HP is currently the second-place blade seller after IBM, and together the companies account for the lion's share of shipments and revenue for the thin servers. Right now, one difference between their products is that IBM's Power processor-based blade can run the company's version of Unix, AIX, but HP's machine can't run its own take on the operating system.

That will change with HP's Itanium blades, which can run the HP-UX version of Unix. Itanium-based computers also can run Linux and Microsoft Windows.
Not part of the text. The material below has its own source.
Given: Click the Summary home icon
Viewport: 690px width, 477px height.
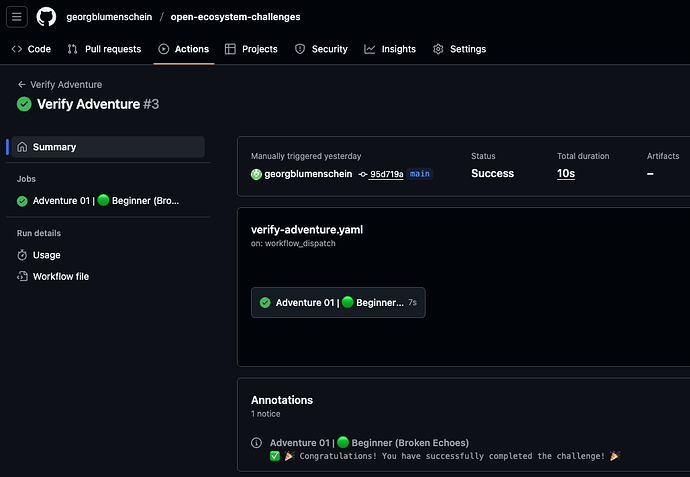Looking at the screenshot, I should pyautogui.click(x=22, y=147).
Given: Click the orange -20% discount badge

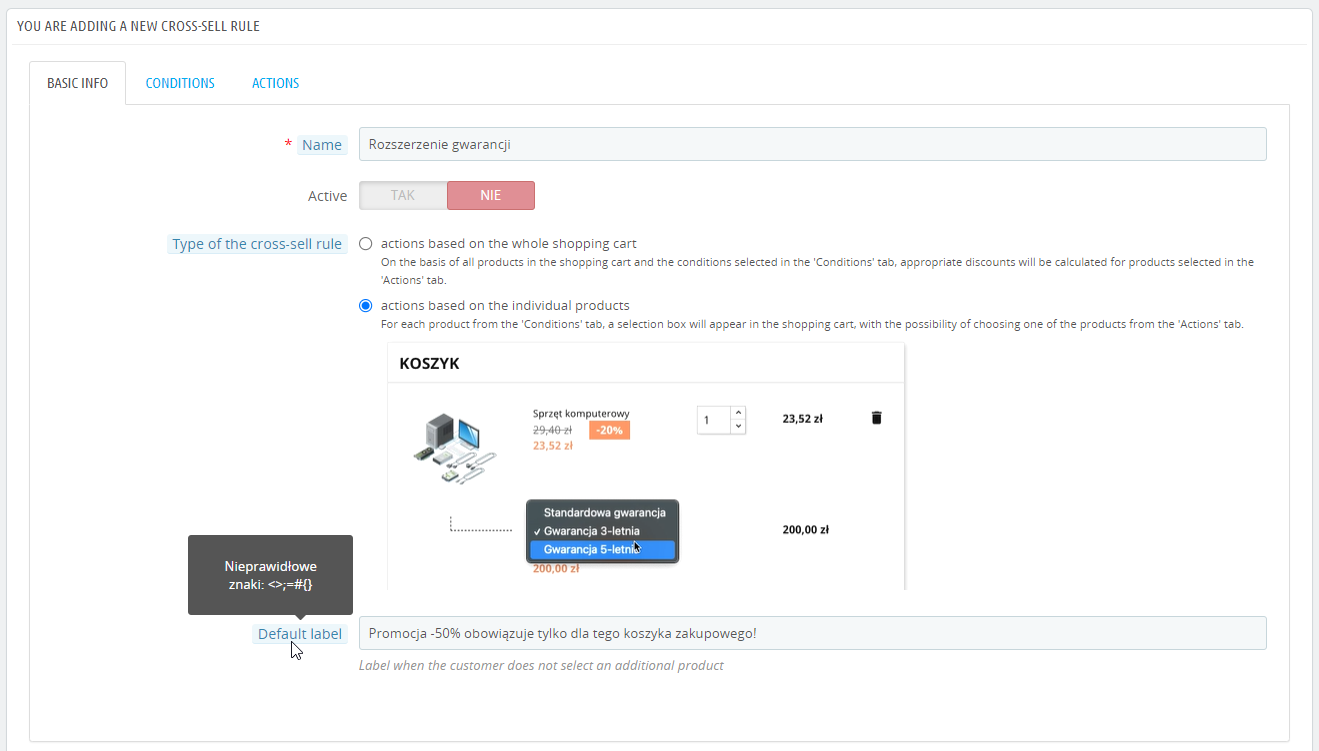Looking at the screenshot, I should click(609, 430).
Blade servers are slim machines that slide side-by-side into a chassis that supplies common power, cooling and networking infrastructure. Server makers are interested in the market as a way to stand above the common herd of mainstream servers and to tap into a business that's growing 10 times faster than the overall server market. In the second quarter of 2005, blade server revenue grew 49 percent to $419 million compared with the overall server market's 4.7 percent growth to $12.2 billion, according to Gartner research.

Most blade servers use x86 processors, such as Intel's Xeon and Advanced Micro Devices' Opteron, which both IBM and HP use in their blade servers. Rival Dell sells Xeon-based blades, and Sun Microsystems, the fourth major server maker, plans to release Opteron-based blades in coming months.

HP, based in Palo Alto, Calif., declined to comment. However, in 2004, the company said it expected Itanium blades in mid-2005.

HP initiated the chip project that became Itanium and helped Intel develop early models. The next Itanium, a dual-core chip code-named Montecito, has been delayed until mid-2006.